• AIM OF THE EXERCISE: Only the lines with "shopatgioiaboutique" in the entries below belong in the answer; please copy them.

(Stored items from a collection)
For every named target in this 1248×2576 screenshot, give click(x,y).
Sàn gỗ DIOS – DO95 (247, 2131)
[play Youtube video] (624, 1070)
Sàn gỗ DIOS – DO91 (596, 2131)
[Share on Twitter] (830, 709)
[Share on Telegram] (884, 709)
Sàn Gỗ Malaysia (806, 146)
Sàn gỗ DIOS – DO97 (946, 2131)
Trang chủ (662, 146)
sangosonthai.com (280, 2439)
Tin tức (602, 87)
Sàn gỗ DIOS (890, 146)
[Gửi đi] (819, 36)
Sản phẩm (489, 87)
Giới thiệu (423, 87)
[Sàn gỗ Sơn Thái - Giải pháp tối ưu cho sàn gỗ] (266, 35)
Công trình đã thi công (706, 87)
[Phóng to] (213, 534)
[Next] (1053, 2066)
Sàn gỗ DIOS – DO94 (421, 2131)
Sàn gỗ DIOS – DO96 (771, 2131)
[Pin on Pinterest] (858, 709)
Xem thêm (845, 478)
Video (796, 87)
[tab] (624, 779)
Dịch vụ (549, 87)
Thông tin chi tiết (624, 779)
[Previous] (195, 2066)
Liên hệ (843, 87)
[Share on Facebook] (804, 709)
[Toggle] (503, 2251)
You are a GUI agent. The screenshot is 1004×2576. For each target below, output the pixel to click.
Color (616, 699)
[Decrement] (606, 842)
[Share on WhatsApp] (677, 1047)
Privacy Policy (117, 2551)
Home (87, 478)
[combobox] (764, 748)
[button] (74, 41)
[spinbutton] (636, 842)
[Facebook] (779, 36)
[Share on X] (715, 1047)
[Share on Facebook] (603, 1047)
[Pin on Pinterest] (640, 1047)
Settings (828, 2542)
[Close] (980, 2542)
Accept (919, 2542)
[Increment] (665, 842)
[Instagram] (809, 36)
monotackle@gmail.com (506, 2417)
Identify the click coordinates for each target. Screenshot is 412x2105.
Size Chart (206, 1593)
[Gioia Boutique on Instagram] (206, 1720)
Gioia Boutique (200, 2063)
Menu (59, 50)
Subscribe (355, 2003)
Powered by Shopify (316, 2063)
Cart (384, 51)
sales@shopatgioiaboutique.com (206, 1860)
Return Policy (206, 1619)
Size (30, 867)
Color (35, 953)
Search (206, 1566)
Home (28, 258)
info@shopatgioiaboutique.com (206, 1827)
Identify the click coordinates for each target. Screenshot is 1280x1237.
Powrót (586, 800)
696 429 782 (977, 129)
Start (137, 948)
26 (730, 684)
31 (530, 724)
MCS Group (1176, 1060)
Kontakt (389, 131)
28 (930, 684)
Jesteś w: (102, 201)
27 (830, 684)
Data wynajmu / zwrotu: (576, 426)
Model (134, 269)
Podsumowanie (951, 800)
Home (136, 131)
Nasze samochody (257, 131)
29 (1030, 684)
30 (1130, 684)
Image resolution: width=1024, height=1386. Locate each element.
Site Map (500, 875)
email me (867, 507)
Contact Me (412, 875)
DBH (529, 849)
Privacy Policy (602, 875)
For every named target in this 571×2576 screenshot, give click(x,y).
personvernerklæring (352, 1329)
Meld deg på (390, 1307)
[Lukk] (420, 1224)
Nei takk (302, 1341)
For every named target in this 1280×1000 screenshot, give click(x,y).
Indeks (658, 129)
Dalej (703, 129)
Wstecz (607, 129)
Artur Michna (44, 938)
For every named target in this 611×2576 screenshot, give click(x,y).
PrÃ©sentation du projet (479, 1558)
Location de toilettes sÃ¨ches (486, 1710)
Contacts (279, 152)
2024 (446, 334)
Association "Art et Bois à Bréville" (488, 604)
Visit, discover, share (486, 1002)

• RESPONSE TO THIS EXERCISE:
sales@shopatgioiaboutique.com (206, 1860)
info@shopatgioiaboutique.com (206, 1827)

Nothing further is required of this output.